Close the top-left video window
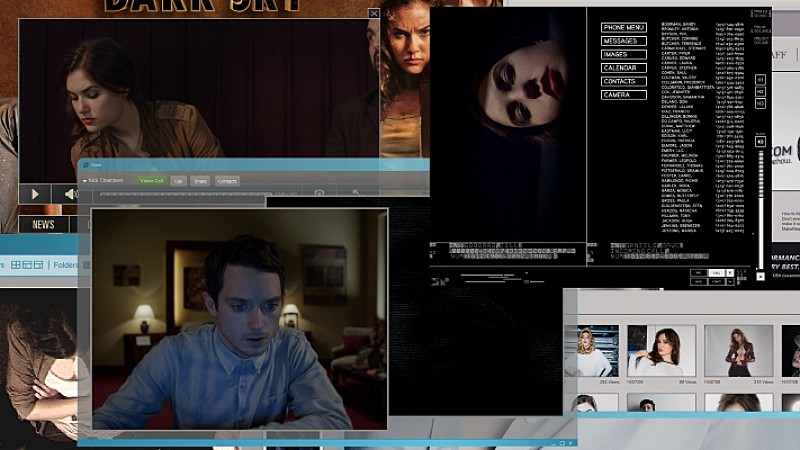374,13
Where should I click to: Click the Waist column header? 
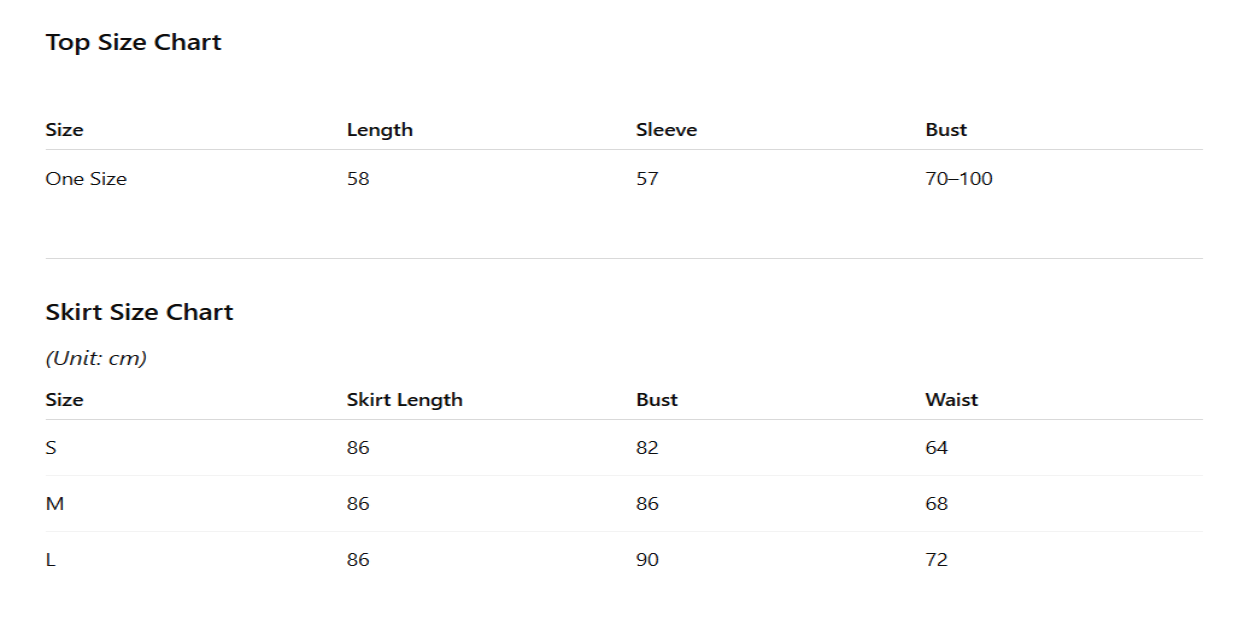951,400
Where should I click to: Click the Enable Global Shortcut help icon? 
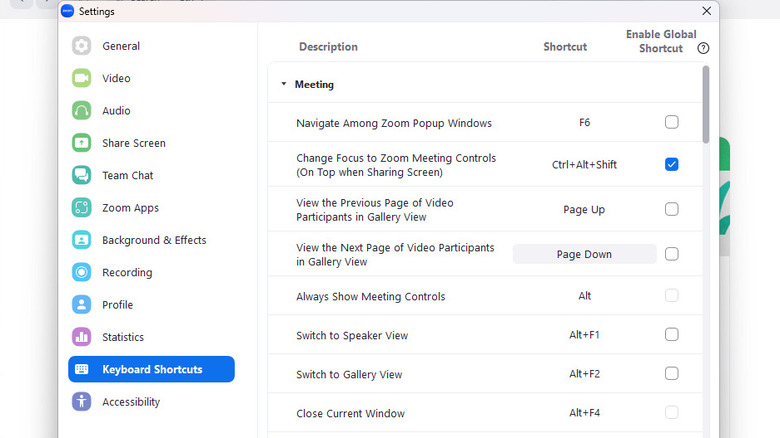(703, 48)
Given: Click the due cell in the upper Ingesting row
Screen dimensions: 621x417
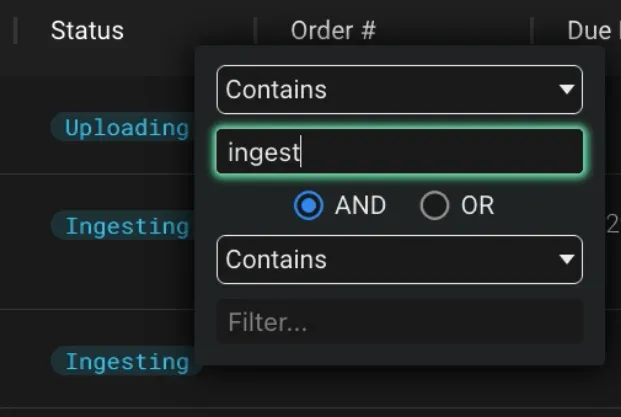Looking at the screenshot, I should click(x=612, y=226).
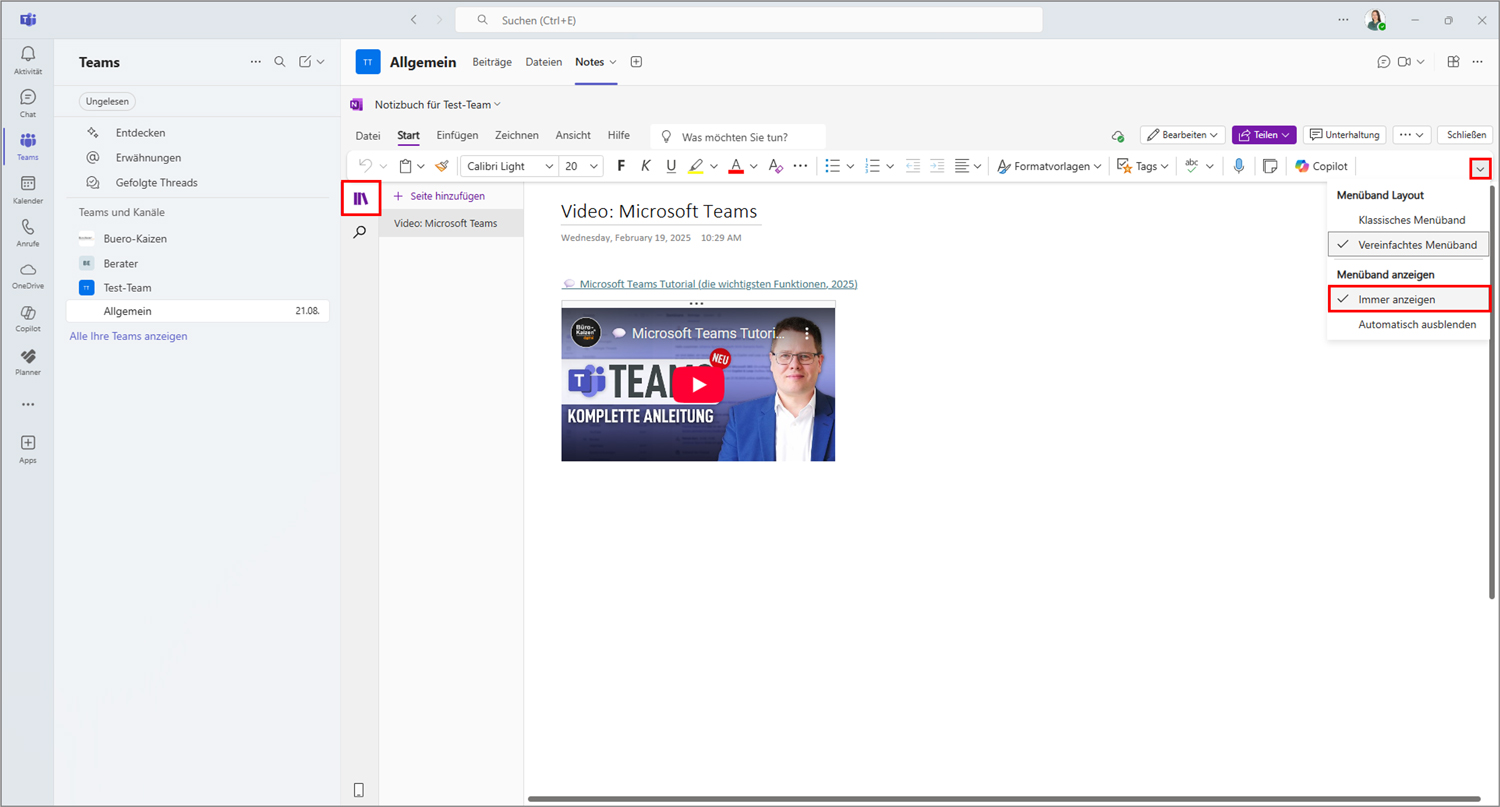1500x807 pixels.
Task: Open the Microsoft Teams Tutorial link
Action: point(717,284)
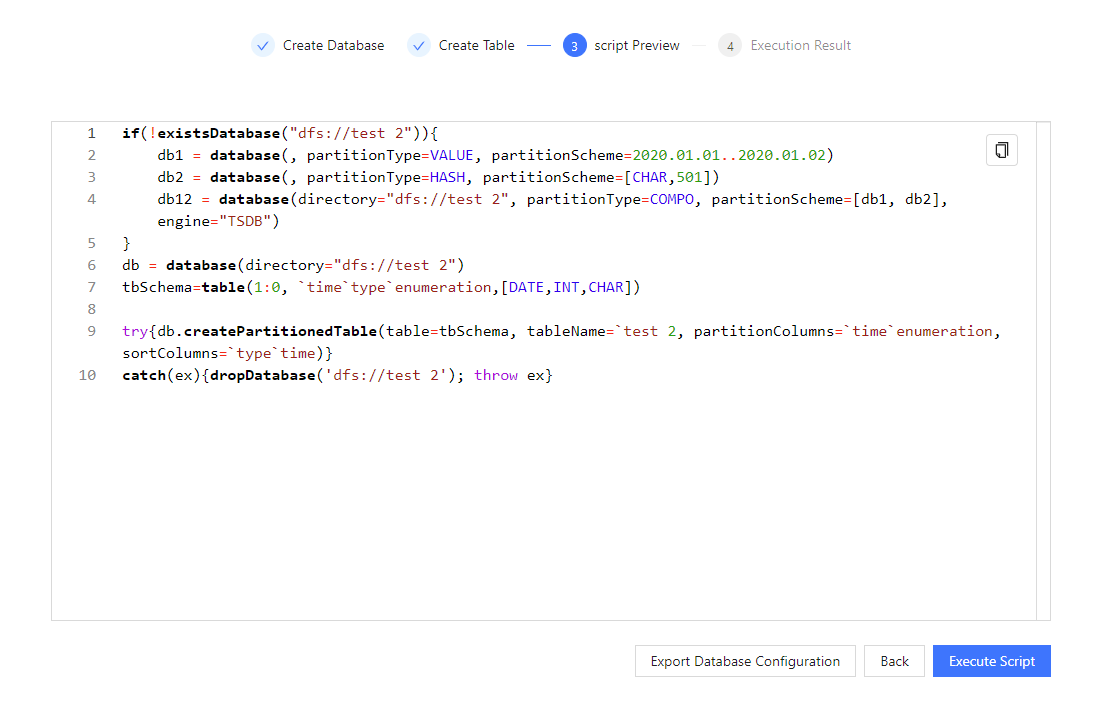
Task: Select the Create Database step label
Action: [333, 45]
---------------
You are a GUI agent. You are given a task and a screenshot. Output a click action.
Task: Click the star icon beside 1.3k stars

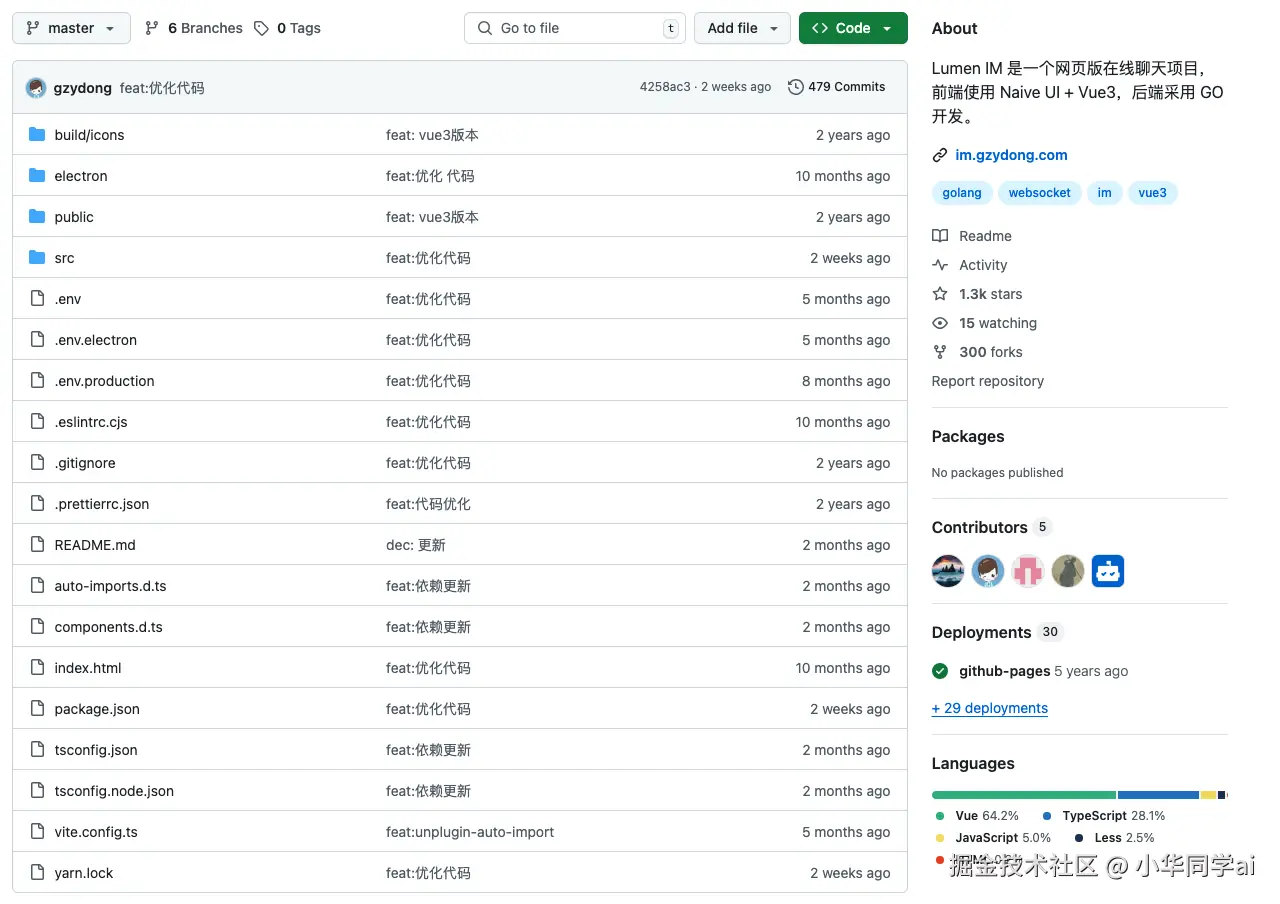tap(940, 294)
---------------
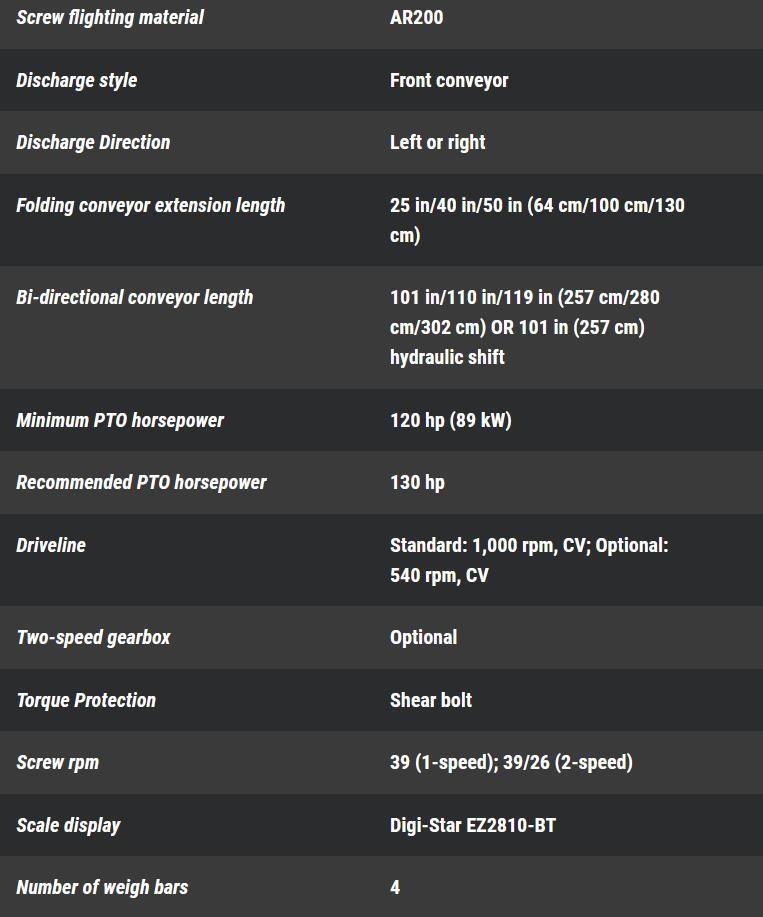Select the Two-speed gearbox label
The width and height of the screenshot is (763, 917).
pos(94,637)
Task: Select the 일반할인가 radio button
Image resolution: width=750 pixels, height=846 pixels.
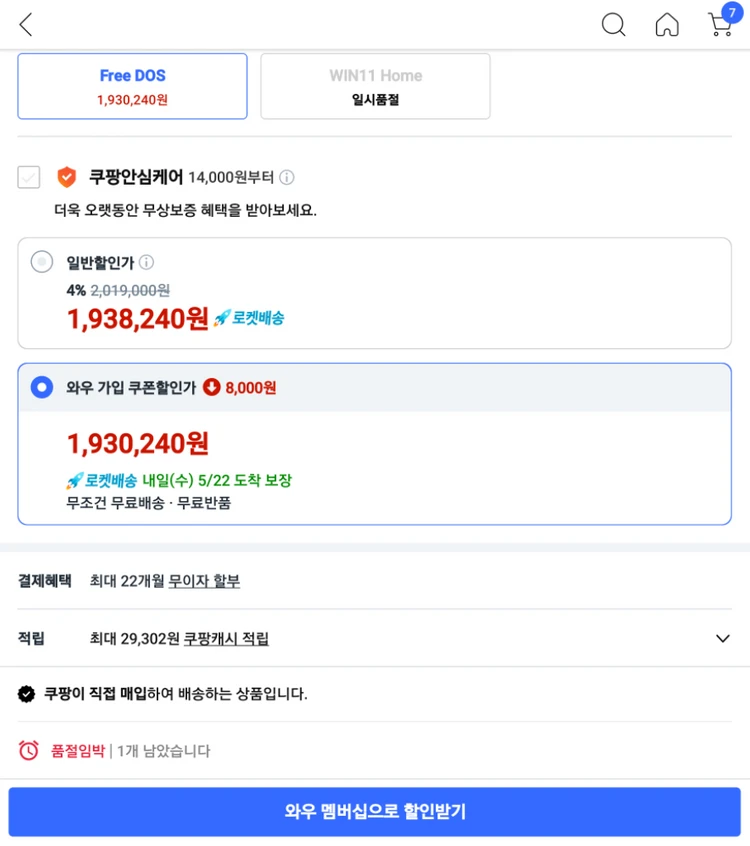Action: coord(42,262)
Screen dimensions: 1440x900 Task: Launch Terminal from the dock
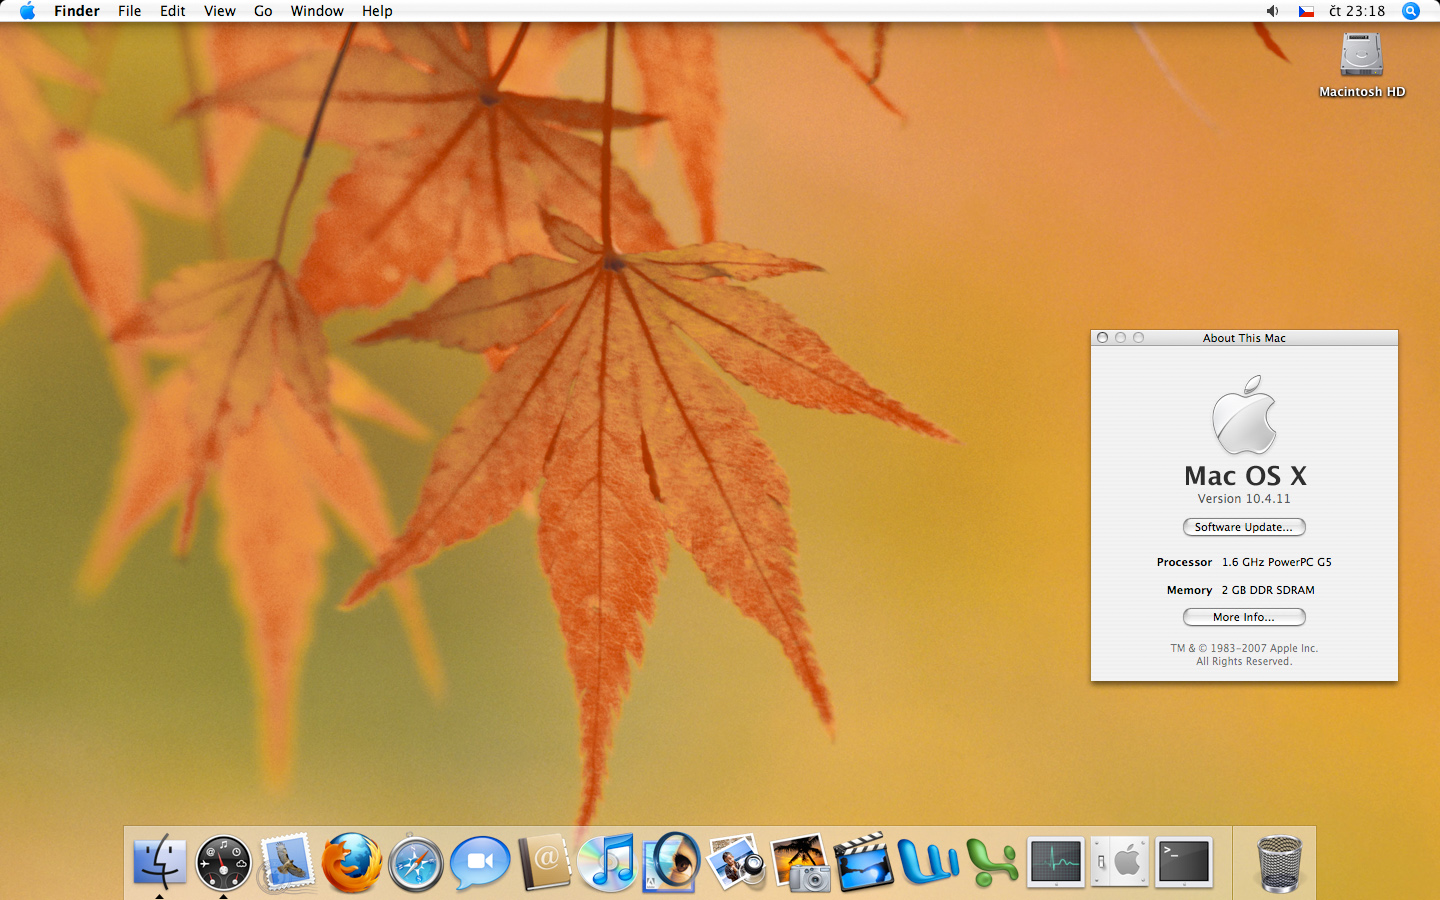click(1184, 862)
---------------
▶ _What this task involves_
What you return from the records above should be exactly everything from the line with "Close the top-left video window" down to the line with "Given: Click the", both kept, and no pictures.

▶ _Result of this task_
Close the top-left video window
374,13
Where should I click to: Click the Waist column header? 
951,400
Where should I click to: Click the Enable Global Shortcut help icon? 
(703, 48)
Given: Click the due cell in the upper Ingesting row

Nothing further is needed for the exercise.